Day One of the Bailey Budget Initiative is going swimmingly, thanks in large part to the fact that I have no idea where my car keys are.  I can’t drive anywhere, so I can only buy what I can carry on foot or on bike, and I’m not too interested in buying anything anyway.  Aaron discovered as of this morning that he had $150 in his wallet, so instead of deciding it was technically “last month’s” money, we divvied it up as our allotted “free” money.  I’m going to try to save mine.

Surprisingly, now that we have a budget I feel less stressed about money. I still have a lot of work and creativity cut out for me in trying to figure out how to feed us on our CSA fees plus $300. (Actually, our produce CSA box got pushed back from November to December because of early rains in our area, so technically I have $348 to work with this month).  That puts us at about $428 per month for food, which is just under the USDA’s Low-Cost Food Plan threshold for a month.  While I have issues with the USDA (farm subsidies and the food pyramid being two of them), they did a big study several years ago and came up with an index of the cost of a nutritious diet at different levels.  The chart, adjusted for inflation on an annual basis, is a handy benchmark for food budgeting. (The lowest level, “Thrifty,” is what’s used to determine food stamp allotments.)

I’m glad I signed us up for this grassfed beef CSA program, as well as the produce CSA because having pre-set spending for even part of our food made budgeting much easier.  It’s also nice to have a direct line to the farmer who raises our beef, to have amazingly delicious meat on hand in the freezer, and to know we’re actually putting our money where our mouths are in the project currently titled Stop Relying So Damn Much on the Industrial Food System.

This “off the food grid” thing is a work in progress, of course.

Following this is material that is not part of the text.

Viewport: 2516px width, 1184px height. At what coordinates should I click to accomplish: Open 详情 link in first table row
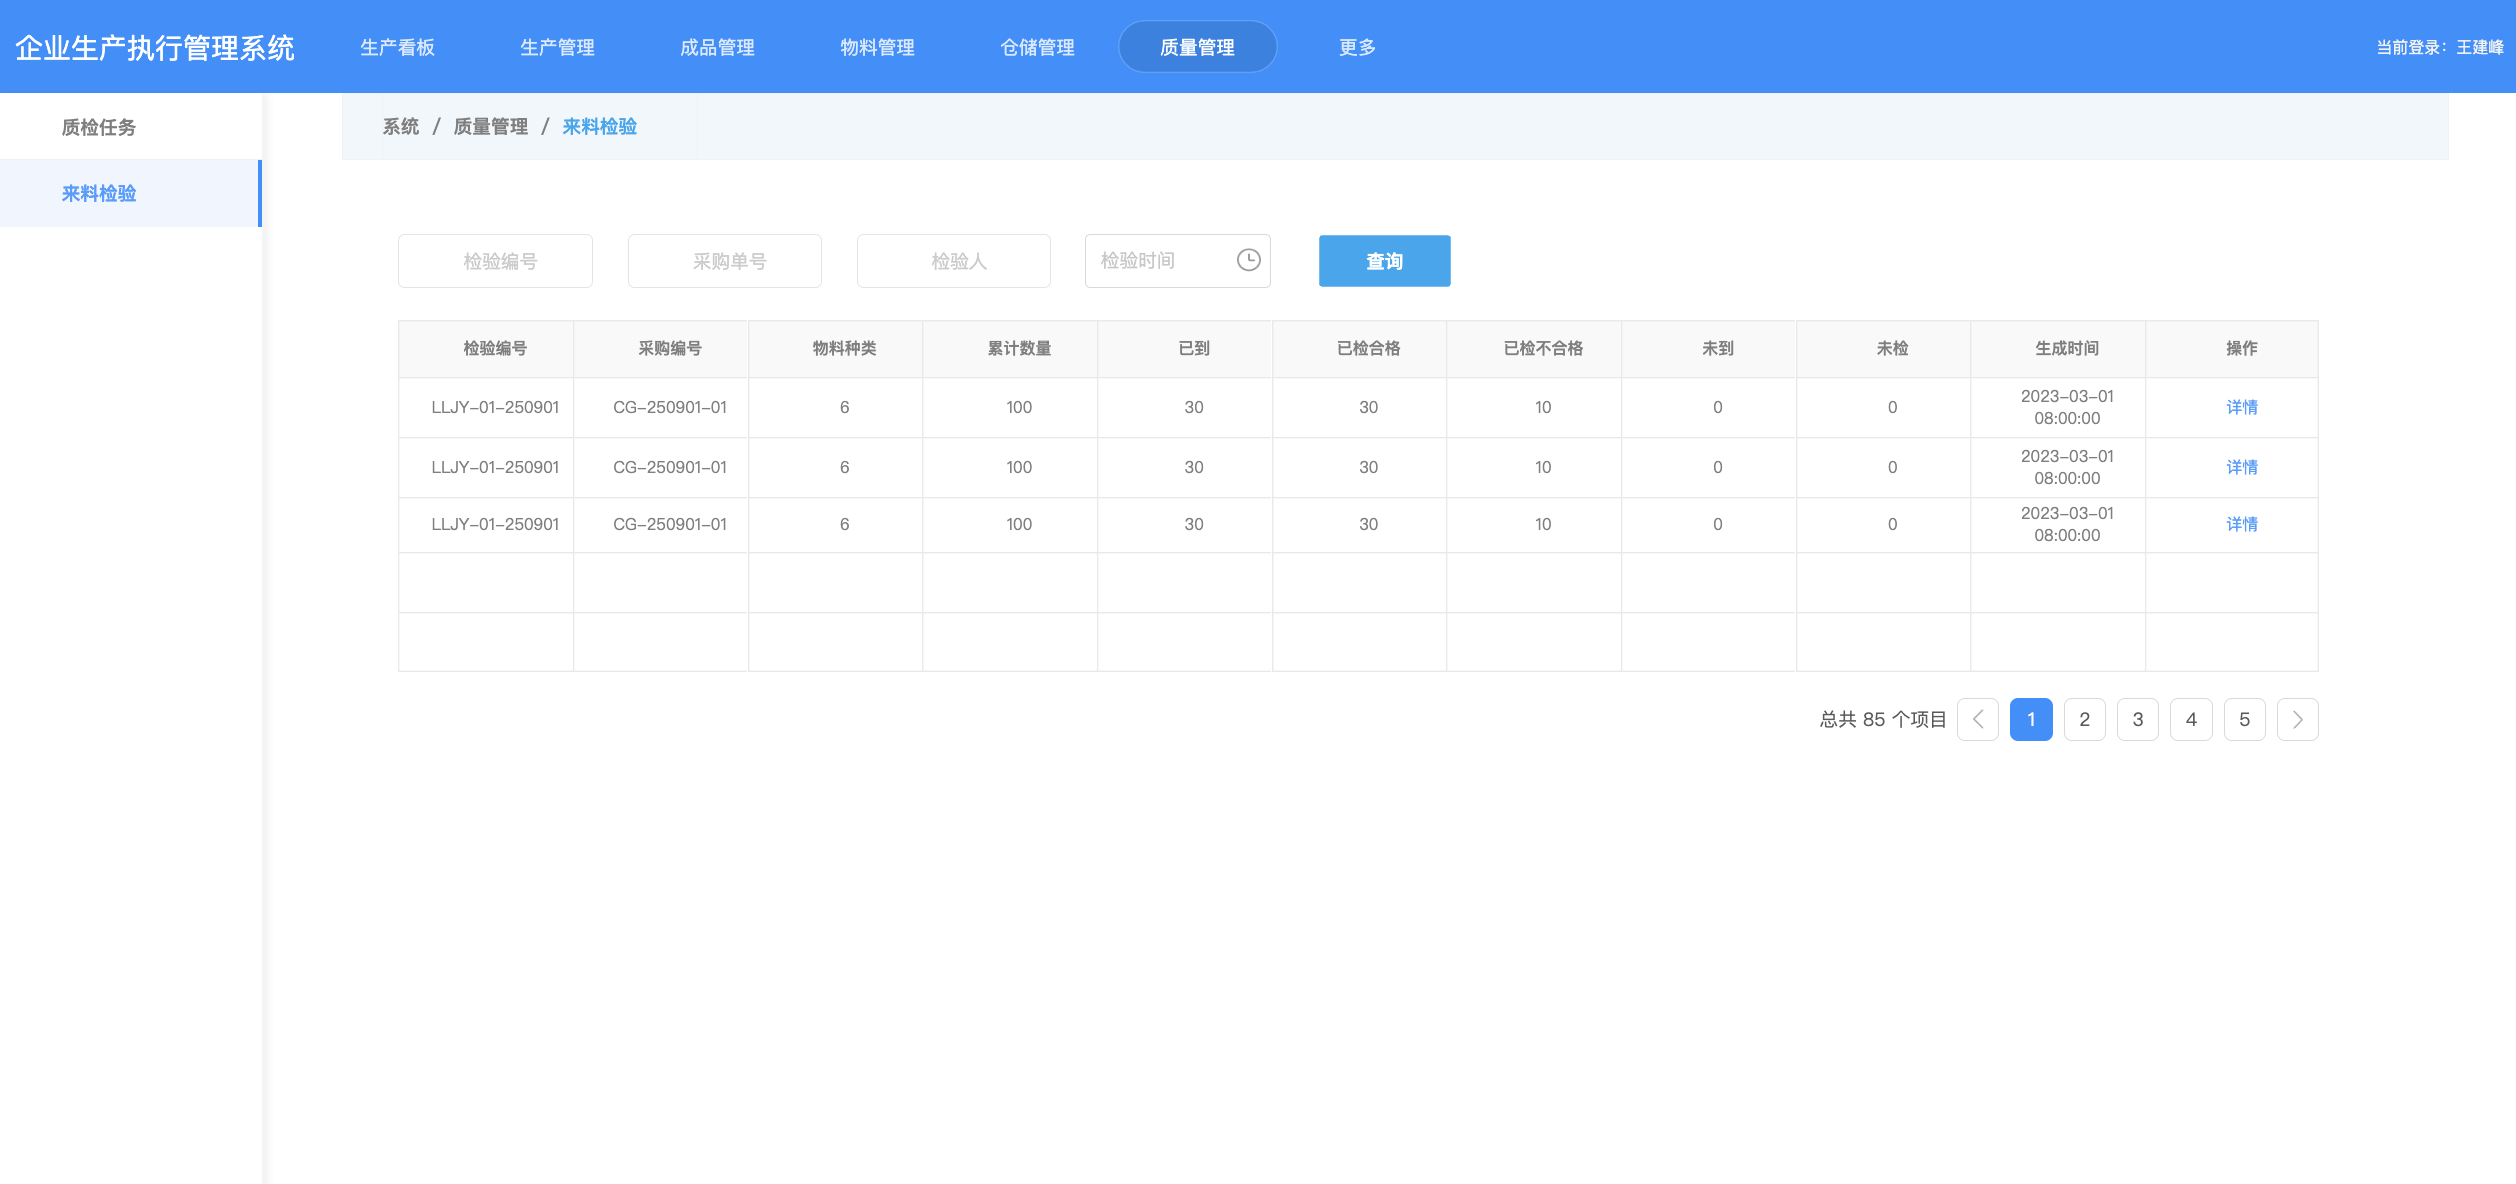(2241, 407)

I’m still buying (grassfed but imported, sigh) cheese, chocolate, and booze from Trader Joe’s, and the occasional chicken at Whole Foods, although I may stop doing that now that they have their animal welfare rating system in place.  (Nothing in our local store is rated over a three, when four is the threshold for pasture-based and five is the threshold for no mutilation.  A rating of “two” goes to animals with an “enriched environment,” which seems like a useless and arbitrary designation.) We get our raw milk from pastured cows and organic whole grain flour from an independent local health food store.  Our eggs come from a local farm.  (I heard the farmer being grilled about the chickens’ diet this weekend at the market and he was like, “no, there’s no soy in the feed we give them, but I can’t vouch for anything else since they run around the farm and eat whatever they find,” which made me even more confident we have the right egg source.) I even found a source for completely pastured meats like chicken, lamb, and pork, but it would mean slogging to Santa Monica on Saturday or Sunday morning early and shelling out lots of money, so that will be an occasional treat (although one we will be enjoying this weekend since our beef order was postponed two weeks). In the mean time, we will be eating beef and eggs and fish and looking into more vegetarian fare. (I have jars of dried legumes just waiting for an excuse.) There are a few almost-ripe tomatoes in our garden, so perhaps we will have some homegrown produce soon, although the early rains that affected the availability of our produce box also ground growth in our garden to a screeching halt.

I wasn’t completely sure how dedicated we were to this new way of eating until we went out for dinner at our favorite Lebanese place on Saturday (it was a “last hurrah before the budget/Aaron thinks we need to get out more” date).  Without discussing it, both of us ordered entirely vegetarian meals.  While we are both cognizant of the mental health benefits of being willing to bend rules, apparently our intention to stop buying industrially farmed meat is one rule by which we will be abiding.  An added bonus?  We spent $45 instead of our usual $70 or more.  I can live with that.